▸ Data provided
************

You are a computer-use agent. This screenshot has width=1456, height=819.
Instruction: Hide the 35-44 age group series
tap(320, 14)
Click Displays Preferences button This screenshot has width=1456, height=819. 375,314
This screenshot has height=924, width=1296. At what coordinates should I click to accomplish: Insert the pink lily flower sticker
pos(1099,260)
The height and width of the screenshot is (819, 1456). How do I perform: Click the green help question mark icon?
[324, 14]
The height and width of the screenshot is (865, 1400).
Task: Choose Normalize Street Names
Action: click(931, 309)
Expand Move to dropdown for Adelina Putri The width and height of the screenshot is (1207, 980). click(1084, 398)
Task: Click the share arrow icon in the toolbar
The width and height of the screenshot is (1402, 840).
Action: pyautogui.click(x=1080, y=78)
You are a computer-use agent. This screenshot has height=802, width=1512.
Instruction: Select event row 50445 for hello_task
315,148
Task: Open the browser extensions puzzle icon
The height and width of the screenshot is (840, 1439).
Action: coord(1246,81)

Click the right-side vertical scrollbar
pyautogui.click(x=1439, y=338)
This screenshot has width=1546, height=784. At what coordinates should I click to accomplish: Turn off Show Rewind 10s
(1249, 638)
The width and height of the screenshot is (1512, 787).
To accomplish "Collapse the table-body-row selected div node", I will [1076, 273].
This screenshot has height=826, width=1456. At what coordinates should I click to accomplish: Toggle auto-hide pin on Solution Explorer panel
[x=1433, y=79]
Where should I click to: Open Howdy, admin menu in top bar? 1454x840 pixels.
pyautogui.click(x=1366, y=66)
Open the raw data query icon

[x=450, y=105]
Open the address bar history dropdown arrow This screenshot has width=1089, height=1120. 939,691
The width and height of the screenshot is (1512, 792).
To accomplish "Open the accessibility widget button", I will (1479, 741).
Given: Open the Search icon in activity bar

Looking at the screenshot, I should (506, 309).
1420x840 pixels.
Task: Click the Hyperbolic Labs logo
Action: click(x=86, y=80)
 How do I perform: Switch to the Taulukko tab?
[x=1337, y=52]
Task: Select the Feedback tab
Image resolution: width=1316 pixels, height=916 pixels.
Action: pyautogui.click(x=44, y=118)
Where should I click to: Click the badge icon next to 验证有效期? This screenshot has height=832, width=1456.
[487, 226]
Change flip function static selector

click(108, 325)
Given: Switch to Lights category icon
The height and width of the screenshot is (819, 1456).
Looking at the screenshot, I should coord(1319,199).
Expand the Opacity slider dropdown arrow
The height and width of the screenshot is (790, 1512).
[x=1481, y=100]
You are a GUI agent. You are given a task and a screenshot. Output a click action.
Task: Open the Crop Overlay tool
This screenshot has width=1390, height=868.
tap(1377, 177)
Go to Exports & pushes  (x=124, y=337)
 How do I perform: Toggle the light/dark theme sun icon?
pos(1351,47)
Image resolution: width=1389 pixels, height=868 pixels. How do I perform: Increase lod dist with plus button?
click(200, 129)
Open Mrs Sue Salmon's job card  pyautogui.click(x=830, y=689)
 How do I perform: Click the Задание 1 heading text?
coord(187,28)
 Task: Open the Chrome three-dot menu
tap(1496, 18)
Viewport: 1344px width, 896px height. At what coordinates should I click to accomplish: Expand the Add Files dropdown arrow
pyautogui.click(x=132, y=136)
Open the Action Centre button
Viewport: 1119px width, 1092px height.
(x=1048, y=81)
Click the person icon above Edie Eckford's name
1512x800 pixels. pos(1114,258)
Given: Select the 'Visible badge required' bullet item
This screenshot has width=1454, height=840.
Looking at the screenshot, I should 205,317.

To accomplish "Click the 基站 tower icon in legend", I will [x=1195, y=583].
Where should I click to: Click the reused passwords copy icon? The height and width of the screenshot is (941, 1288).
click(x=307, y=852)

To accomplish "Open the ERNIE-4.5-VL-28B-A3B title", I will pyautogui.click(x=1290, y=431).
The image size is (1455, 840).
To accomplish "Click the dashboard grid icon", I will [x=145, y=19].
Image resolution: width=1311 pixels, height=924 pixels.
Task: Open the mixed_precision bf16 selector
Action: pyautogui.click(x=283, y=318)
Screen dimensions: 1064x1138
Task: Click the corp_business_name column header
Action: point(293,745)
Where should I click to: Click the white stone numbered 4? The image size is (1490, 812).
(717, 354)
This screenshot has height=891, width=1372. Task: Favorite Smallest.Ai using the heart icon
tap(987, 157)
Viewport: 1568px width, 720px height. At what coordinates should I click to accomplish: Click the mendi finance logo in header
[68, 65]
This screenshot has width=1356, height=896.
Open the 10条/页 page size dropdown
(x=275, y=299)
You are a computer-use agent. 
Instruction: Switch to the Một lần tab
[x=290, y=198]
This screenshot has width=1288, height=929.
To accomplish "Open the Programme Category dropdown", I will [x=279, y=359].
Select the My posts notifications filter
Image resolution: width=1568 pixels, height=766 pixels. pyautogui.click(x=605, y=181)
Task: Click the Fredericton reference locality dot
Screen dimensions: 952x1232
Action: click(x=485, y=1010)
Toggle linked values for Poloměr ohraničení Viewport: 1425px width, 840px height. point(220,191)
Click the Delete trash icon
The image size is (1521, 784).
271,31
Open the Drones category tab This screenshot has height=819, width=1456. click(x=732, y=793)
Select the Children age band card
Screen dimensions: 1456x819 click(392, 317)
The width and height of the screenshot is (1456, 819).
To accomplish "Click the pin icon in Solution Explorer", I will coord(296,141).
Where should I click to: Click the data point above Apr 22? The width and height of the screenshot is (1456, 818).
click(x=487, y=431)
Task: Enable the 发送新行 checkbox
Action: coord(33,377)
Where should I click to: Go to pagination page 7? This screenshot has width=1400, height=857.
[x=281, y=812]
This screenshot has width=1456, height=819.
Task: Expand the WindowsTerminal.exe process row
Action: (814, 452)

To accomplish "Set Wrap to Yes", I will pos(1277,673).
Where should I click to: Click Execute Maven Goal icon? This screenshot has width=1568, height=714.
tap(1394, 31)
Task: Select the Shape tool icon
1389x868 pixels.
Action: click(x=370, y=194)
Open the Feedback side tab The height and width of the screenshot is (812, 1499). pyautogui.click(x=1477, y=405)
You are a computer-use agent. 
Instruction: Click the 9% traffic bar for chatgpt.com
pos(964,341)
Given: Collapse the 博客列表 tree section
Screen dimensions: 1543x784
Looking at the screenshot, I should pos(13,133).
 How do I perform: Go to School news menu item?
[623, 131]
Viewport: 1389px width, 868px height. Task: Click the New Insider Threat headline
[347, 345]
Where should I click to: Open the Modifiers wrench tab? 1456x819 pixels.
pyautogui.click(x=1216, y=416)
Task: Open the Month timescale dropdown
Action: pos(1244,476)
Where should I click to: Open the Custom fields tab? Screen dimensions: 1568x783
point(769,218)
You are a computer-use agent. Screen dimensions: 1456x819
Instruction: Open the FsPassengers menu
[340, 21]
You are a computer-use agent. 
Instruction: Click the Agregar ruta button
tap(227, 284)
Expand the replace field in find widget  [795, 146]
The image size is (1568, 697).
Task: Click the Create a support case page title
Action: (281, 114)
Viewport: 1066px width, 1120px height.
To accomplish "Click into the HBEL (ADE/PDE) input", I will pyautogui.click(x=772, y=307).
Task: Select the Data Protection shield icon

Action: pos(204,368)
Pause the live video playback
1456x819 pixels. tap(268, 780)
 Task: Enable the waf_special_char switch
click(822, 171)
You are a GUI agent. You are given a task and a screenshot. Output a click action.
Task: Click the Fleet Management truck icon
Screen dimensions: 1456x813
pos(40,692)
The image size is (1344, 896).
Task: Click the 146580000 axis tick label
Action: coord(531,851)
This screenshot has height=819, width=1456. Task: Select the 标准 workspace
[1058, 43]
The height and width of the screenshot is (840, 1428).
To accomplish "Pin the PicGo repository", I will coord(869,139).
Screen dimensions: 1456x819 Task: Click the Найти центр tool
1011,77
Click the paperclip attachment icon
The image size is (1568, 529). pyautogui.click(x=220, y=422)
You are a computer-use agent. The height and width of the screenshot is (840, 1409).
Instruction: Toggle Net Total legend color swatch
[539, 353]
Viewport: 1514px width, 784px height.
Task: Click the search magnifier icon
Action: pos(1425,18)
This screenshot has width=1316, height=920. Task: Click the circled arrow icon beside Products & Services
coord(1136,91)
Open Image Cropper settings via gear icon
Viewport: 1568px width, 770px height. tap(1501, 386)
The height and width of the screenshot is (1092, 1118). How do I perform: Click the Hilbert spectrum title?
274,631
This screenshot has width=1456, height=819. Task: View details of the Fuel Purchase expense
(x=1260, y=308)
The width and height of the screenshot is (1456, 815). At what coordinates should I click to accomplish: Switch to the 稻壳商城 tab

************

▸ Work required
The final stretch of the listing, from the line containing "This screenshot has height=819, width=1456. Task: Select" through its last line, both included, is to be output exactly and by itself.

▸ Finished exercise
This screenshot has height=819, width=1456. Task: Select the 标准 workspace
[1058, 43]
The height and width of the screenshot is (840, 1428).
To accomplish "Pin the PicGo repository", I will coord(869,139).
Screen dimensions: 1456x819 Task: Click the Найти центр tool
1011,77
Click the paperclip attachment icon
The image size is (1568, 529). pyautogui.click(x=220, y=422)
You are a computer-use agent. The height and width of the screenshot is (840, 1409).
Instruction: Toggle Net Total legend color swatch
[539, 353]
Viewport: 1514px width, 784px height.
Task: Click the search magnifier icon
Action: pos(1425,18)
This screenshot has width=1316, height=920. Task: Click the circled arrow icon beside Products & Services
coord(1136,91)
Open Image Cropper settings via gear icon
Viewport: 1568px width, 770px height. tap(1501, 386)
The height and width of the screenshot is (1092, 1118). How do I perform: Click the Hilbert spectrum title?
274,631
This screenshot has width=1456, height=819. Task: View details of the Fuel Purchase expense
(x=1260, y=308)
The width and height of the screenshot is (1456, 815). At what coordinates should I click to accomplish: Switch to the 稻壳商城 tab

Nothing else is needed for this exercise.